Solar addition gives The Baxly the biggest rooftop array in Savannah’s Historic District
To grow an extra story on your luxury mid-rise apartment building, add solar.
That’s what The Baxly did, working with the city of Savannah to gain enough green credits through solar and other features, including a vegetated courtyard, to upgrade its six-story building to a seven-story one.
That’s about 45 additional luxury apartments, with rents starting at $1,549 a month plus utilities for a studio.

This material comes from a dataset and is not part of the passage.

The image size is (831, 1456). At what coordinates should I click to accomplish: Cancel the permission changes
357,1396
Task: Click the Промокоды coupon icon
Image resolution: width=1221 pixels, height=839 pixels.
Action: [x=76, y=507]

The Baxly houses 275 apartments in all.
There was no further tax incentive for the solar, said Emanuel Neuman, co-founding principal of Spandrel Development Partners, which developed the mixed-use project.

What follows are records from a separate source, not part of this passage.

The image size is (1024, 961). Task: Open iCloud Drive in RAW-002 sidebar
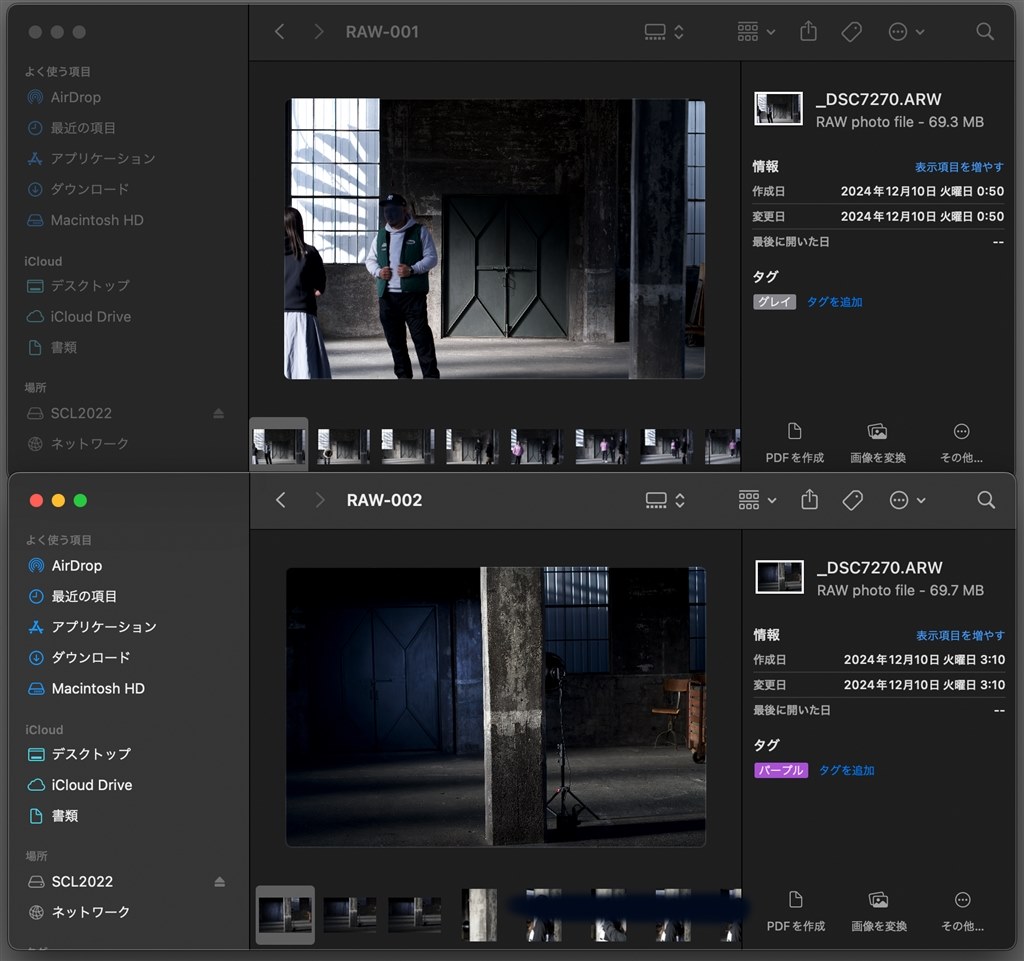91,785
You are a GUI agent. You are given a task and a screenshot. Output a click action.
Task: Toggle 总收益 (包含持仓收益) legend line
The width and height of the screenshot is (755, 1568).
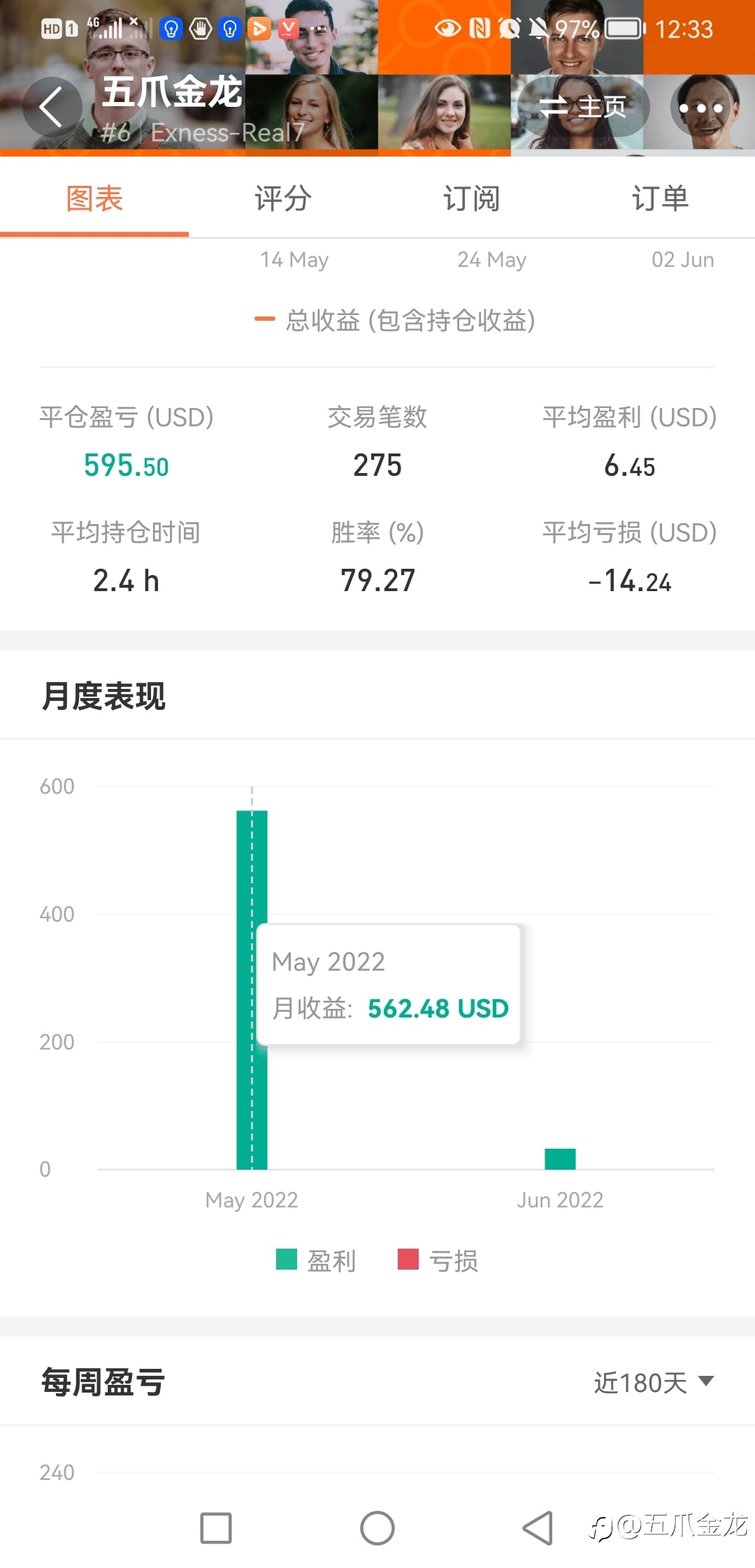click(x=395, y=320)
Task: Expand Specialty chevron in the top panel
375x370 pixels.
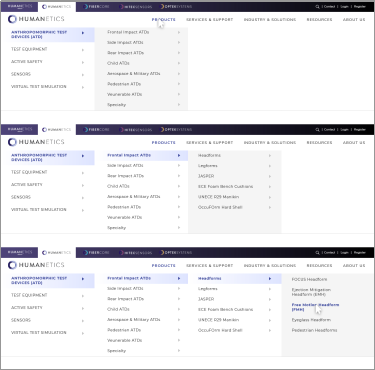Action: pyautogui.click(x=179, y=105)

“For us it was enough to get the additional density and the potential to have cost savings with our common area utility bill,” he said.

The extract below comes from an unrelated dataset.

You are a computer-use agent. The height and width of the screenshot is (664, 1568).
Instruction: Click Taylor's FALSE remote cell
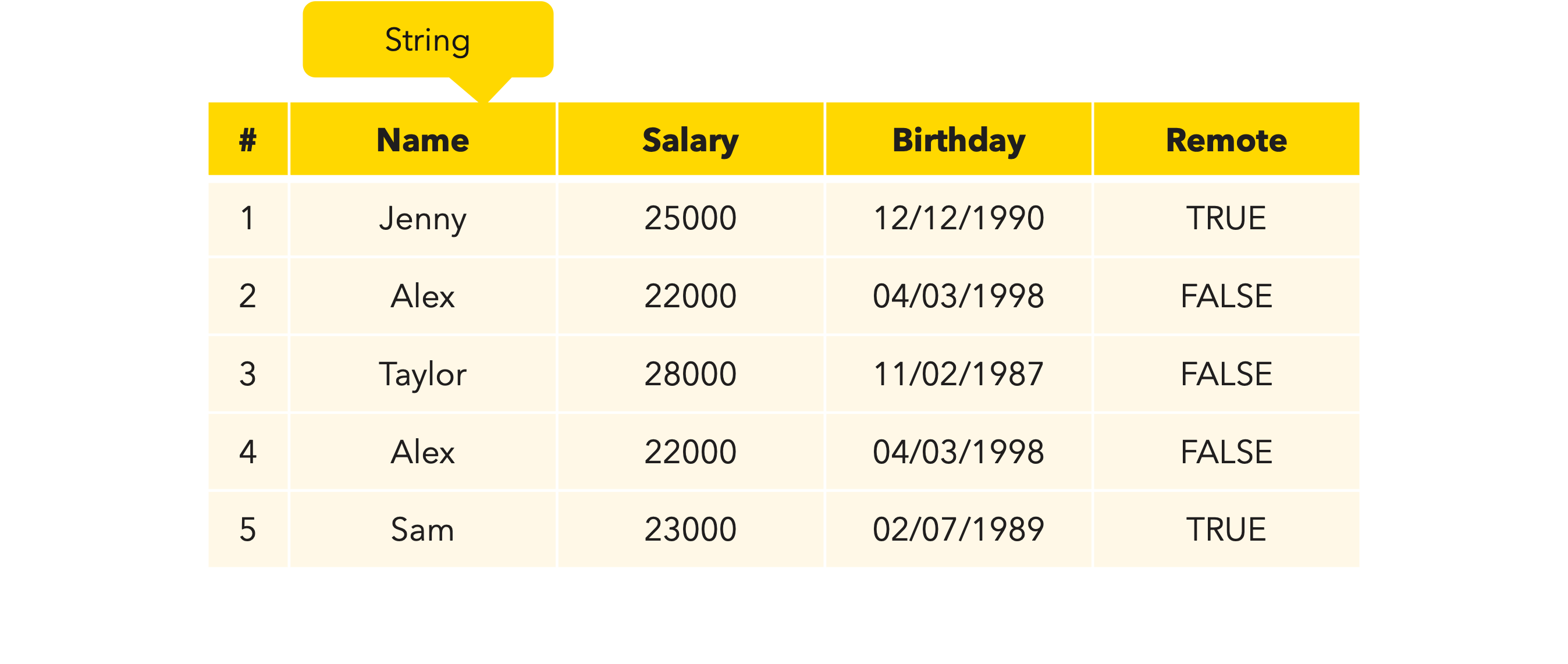1226,374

The rooftop solar array is the largest solar array of any multi-family building in the Savannah Downtown Historic District, covering nearly a full block of roof space on Indian Street in the new Power Plant District just east of the Talmadge Bridge.
Atlanta-based VeloSolar installed the 575 panels, which will produce enough electricity to power about 22 average homes, said H. Britt Lothridge, director of sales. At the Baxly it will heat, cool and light common areas such as hallways and the amenities like the heated saltwater pool, wine storage and tasting lounge, co-working space, and tool and craft shop.
Velo used Boviet 320-watt panels manufactured in Vietnam for the rooftop solar farm.
VeloSolar focuses primarily on small utility grade projects as well as commercial systems, such as The Baxly, Lothbridge said.
“As far as Savannah goes we recently completed an install on a roof of a newly constructed hotel and we did two installs for J.C. Lewis Ford (Hinesville & Statesboro),” he wrote in an email.
With the success of The Baxly, New York- and Charleston-based Spandrel Development Partners is looking at putting solar on a project in Raleigh now.
“We think that if we can build it, and if it can be accretive, meaning it doesn’t necessarily cost the project money, but it’s net neutral because of the money that it reduces your electricity bill and any tax credits that go along with it, we want to do it every time we can,” Neuman said.